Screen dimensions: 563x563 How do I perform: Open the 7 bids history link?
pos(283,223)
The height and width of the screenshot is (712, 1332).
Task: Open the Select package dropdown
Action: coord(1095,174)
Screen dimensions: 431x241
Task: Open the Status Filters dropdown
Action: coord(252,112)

_ _ _ _ _

Directions:
Output all of the data again, exactly.

Exercise response:
Screen dimensions: 563x563 How do I perform: Open the 7 bids history link?
pos(283,223)
The height and width of the screenshot is (712, 1332).
Task: Open the Select package dropdown
Action: coord(1095,174)
Screen dimensions: 431x241
Task: Open the Status Filters dropdown
Action: coord(252,112)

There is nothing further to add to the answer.